- [The task]: Reproduction of part of the material below, pictures omitted: copy exactly, and only, the lines starting with the one with "Given: Open the" and going on through the one with "Given: Pick previous day 21 in date picker".

- [Task material]:
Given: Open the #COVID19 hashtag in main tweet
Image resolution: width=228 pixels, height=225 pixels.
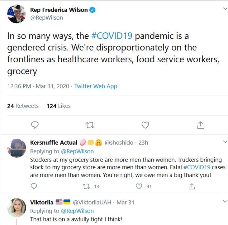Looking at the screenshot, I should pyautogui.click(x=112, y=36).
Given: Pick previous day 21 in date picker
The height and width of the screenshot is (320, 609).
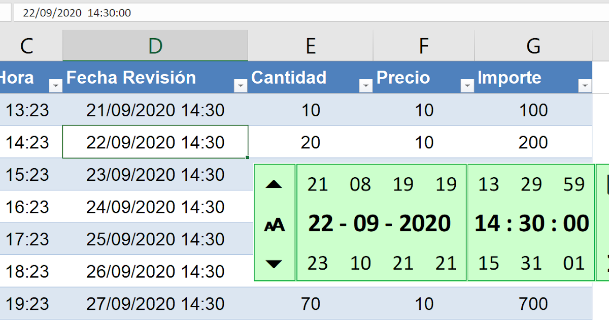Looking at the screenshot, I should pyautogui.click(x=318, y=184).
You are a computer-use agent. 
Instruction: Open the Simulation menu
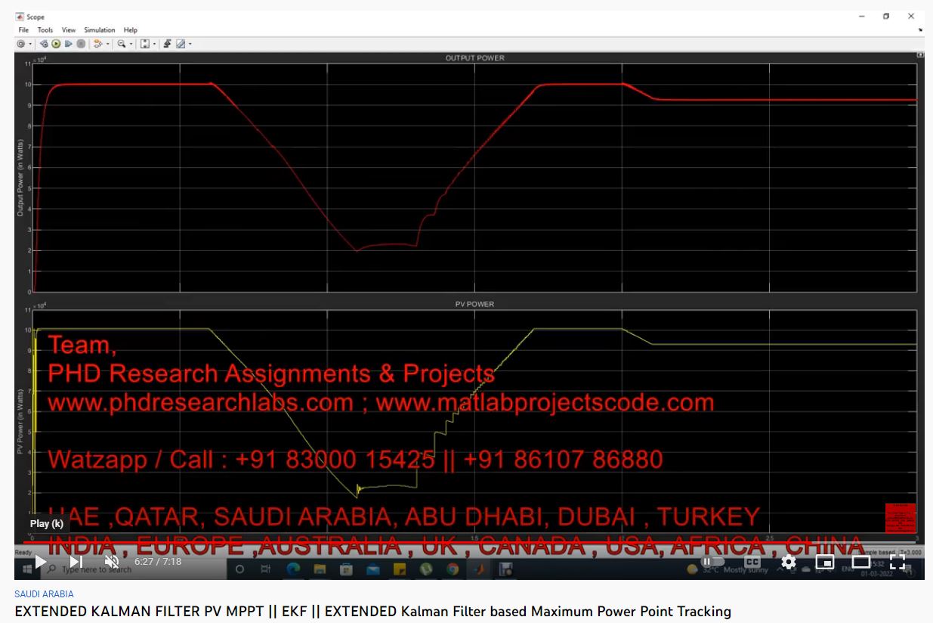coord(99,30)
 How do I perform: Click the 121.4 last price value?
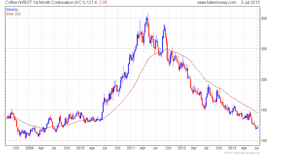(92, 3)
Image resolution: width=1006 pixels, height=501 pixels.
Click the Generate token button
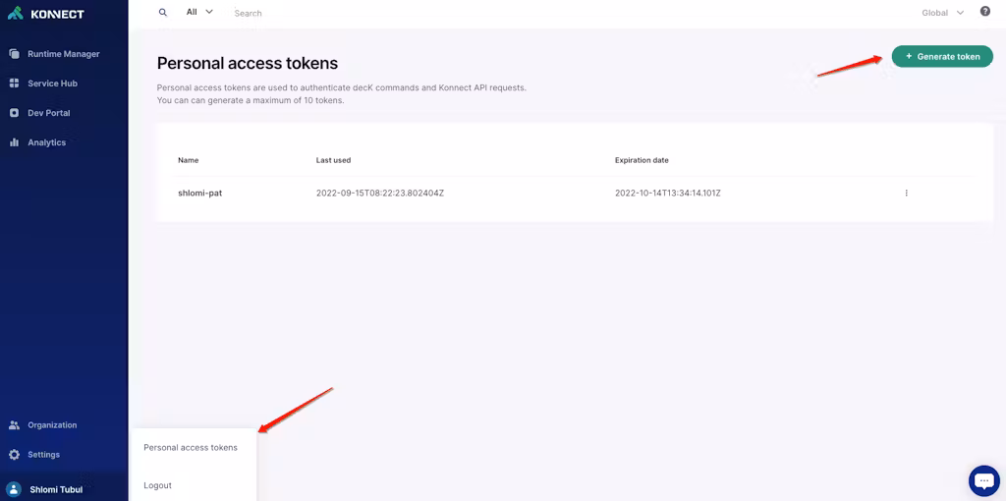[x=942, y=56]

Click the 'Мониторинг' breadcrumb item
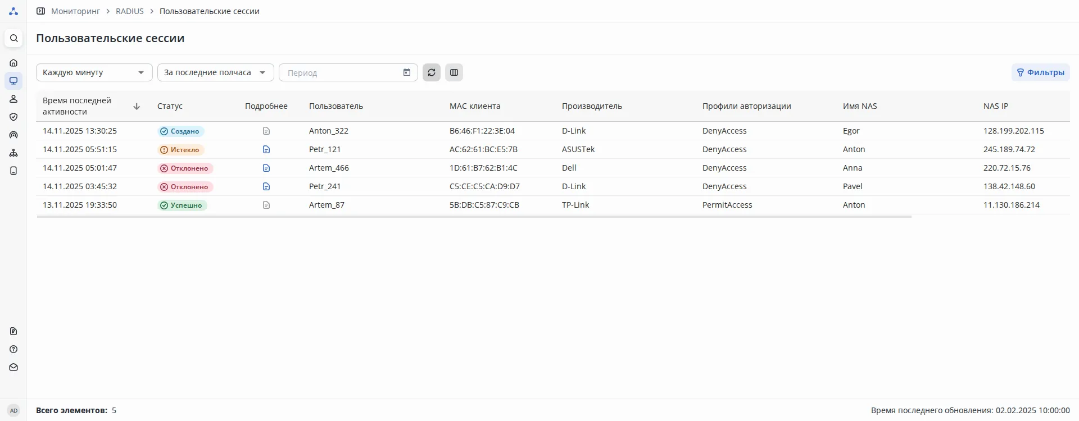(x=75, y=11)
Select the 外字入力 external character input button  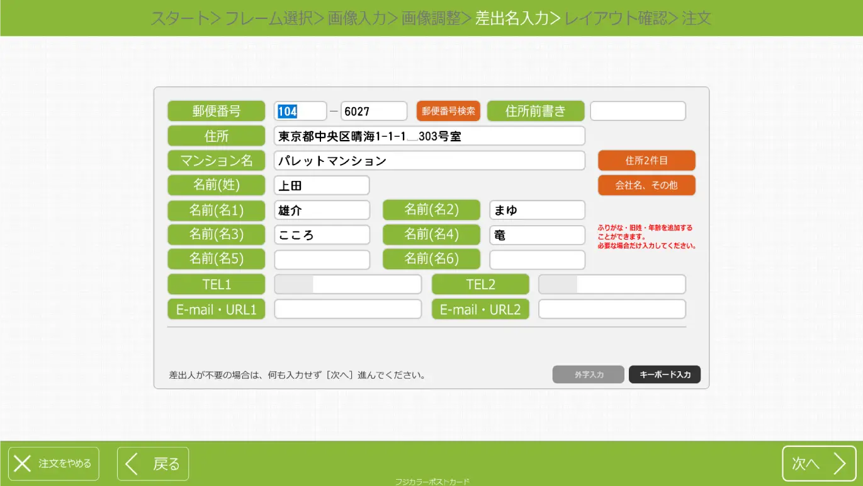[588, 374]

--

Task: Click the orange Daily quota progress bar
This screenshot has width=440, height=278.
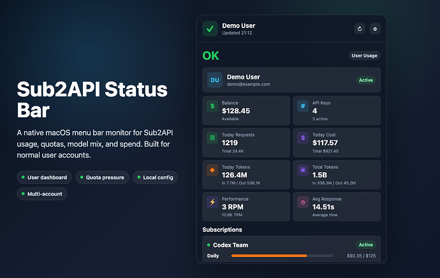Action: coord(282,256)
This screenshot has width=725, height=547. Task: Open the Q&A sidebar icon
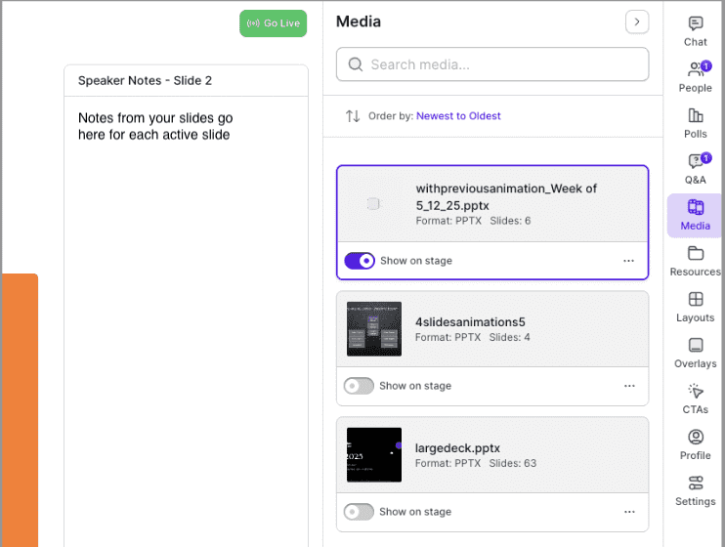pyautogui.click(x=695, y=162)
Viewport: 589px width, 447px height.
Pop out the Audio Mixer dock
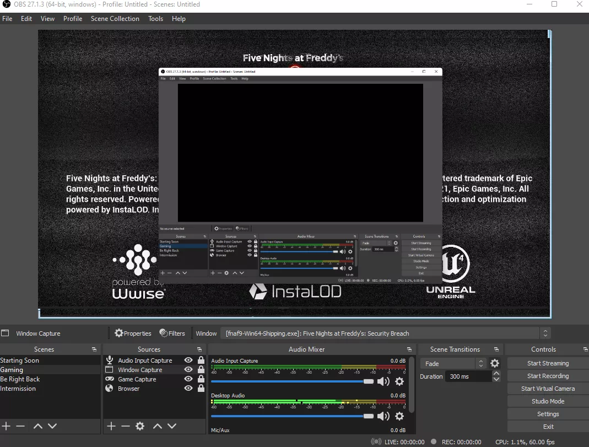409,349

- [Result below]:
Given: Open the #COVID19 hashtag in main tweet
Image resolution: width=228 pixels, height=225 pixels.
Looking at the screenshot, I should pyautogui.click(x=112, y=36).
Given: Pick previous day 21 in date picker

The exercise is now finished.